Article Text
Abstract
Introduction and objectives Laboratory evaluation of VHC-facemask add-ons is ideally undertaken simulating conditions of use. We report a study in which VHC-facemask add-on devices for infants and small children use were evaluated using anatomical models.
Methods 2 VHCs with facemask (n=3 devices/group) were evaluated using anatomical models comprised of airway replicas commensurate with that of a 7 month old infant and 4 year old child. Each VHC was prepared to manufacturer instructions, then evaluated by breathing simulator (ASL5000), mimicking a short coordination delay of 2 s followed by age appropriate tidal breathing. The facemask was attached to ADAM-III infant and child anatomical models. The airways were coupled directly to the breathing simulator via a filter below its exit to capture drug particles that would penetrate as far as the carina in a real patient. 5-actuations of fluticasone propionate (50 µg, FP) were delivered at 30 s intervals. FP recovered from various locations in the aerosol pathway was subsequently assayed by HPLC-UV spectrophotometry.
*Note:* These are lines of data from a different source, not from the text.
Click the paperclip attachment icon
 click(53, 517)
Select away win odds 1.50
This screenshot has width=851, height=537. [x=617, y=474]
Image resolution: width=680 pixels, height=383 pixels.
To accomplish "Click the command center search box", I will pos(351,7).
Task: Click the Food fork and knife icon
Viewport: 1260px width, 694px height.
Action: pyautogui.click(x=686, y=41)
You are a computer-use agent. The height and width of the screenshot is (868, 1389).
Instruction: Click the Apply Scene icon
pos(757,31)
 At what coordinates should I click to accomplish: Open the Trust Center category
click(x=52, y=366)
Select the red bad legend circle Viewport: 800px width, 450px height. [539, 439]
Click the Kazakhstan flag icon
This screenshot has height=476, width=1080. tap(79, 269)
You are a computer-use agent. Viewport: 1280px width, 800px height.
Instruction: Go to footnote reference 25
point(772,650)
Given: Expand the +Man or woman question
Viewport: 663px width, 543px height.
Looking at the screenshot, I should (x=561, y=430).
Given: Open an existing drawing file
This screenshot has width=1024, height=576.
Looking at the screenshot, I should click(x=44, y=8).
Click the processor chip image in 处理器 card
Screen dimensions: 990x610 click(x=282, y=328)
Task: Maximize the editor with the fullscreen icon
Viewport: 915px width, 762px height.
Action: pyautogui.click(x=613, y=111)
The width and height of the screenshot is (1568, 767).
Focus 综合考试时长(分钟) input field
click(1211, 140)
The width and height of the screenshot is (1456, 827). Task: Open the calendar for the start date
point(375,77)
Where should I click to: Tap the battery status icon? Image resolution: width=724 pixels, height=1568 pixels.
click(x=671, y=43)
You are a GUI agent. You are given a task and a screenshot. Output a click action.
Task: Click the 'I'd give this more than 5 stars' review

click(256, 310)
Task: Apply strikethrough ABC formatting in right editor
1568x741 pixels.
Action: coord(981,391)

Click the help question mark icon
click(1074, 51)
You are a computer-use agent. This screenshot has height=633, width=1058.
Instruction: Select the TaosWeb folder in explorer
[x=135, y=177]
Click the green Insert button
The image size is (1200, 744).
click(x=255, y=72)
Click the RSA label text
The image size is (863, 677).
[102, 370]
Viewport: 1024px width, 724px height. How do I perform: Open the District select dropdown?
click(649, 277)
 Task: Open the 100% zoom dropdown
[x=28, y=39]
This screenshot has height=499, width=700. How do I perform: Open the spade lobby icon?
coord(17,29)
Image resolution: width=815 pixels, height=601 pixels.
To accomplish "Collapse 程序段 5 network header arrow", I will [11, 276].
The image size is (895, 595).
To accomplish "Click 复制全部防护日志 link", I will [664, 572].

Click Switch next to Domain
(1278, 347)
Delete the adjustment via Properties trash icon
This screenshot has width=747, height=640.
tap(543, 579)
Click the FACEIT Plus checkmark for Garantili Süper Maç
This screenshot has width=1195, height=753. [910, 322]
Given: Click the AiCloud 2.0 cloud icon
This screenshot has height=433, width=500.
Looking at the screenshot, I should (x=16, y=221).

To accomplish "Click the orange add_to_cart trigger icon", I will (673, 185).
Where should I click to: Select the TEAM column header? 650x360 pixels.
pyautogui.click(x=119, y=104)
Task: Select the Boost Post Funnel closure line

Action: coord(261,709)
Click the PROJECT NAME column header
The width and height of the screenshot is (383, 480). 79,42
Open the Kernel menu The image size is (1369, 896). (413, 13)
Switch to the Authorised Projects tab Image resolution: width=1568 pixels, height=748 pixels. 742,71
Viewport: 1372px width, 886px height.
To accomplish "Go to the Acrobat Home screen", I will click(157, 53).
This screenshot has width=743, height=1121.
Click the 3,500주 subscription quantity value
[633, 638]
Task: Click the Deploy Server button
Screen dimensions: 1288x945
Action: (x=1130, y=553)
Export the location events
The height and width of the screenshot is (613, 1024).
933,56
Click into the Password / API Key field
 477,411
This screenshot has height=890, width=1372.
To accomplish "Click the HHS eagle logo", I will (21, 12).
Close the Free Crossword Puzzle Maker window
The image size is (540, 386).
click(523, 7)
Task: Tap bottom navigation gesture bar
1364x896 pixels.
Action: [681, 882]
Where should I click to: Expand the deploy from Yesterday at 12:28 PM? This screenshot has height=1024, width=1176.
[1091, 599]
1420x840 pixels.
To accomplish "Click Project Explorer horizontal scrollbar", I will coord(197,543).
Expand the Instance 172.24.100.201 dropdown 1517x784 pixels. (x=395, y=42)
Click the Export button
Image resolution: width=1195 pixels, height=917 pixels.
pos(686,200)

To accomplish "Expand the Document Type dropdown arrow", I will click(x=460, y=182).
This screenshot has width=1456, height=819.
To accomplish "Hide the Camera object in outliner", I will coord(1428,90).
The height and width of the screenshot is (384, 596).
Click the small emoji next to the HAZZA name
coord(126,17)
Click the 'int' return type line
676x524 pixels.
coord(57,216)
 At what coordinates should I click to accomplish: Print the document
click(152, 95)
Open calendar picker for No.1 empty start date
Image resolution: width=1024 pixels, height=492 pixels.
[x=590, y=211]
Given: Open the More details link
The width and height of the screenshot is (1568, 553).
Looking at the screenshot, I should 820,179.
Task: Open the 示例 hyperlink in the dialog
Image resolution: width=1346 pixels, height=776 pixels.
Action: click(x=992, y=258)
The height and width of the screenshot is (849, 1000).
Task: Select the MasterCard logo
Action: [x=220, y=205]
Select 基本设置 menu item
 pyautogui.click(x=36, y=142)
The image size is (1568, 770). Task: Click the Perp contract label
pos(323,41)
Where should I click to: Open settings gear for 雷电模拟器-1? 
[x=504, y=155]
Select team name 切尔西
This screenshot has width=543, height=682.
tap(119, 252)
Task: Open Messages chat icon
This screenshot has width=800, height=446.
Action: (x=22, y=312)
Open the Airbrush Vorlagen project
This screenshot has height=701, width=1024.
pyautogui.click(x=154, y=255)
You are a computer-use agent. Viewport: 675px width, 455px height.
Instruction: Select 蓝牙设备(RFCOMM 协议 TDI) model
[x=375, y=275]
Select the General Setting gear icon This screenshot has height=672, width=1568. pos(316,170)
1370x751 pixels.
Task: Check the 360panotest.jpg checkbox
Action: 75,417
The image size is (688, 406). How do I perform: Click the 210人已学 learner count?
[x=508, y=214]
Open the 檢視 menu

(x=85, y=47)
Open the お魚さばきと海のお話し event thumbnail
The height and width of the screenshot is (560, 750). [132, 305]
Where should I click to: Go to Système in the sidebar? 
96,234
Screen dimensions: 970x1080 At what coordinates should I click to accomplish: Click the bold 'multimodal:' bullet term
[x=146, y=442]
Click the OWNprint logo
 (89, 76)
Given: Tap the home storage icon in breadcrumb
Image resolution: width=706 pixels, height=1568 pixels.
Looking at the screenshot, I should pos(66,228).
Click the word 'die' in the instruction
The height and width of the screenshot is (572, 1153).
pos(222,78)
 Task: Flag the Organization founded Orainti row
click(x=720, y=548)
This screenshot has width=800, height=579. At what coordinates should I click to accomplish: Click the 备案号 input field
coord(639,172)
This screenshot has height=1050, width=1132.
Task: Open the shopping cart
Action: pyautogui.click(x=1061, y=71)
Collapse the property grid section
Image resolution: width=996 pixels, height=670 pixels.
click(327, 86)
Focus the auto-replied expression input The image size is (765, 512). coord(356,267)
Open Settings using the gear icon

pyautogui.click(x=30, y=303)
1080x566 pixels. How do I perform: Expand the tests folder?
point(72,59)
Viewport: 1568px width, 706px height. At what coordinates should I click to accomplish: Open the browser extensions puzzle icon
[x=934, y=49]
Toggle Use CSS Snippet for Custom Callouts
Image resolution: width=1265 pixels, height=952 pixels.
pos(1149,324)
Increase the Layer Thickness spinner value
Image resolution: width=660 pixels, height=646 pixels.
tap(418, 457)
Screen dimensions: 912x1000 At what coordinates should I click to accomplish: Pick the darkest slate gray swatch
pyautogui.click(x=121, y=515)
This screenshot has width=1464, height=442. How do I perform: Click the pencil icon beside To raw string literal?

Results The distribution of recovered FP from each type of VHC is summarized in table 1.
Conclusions Significantly more FP was delivered to the model ‘carina’ from the AC Plus VHC (p<0.001), the increased mass counterbalanced by decreased retention of medication within the VHC. It is important that clinicians are aware that large differences in delivery efficiency may exist when a facemask is present and some VHCs may fail to deliver any medication in certain cases.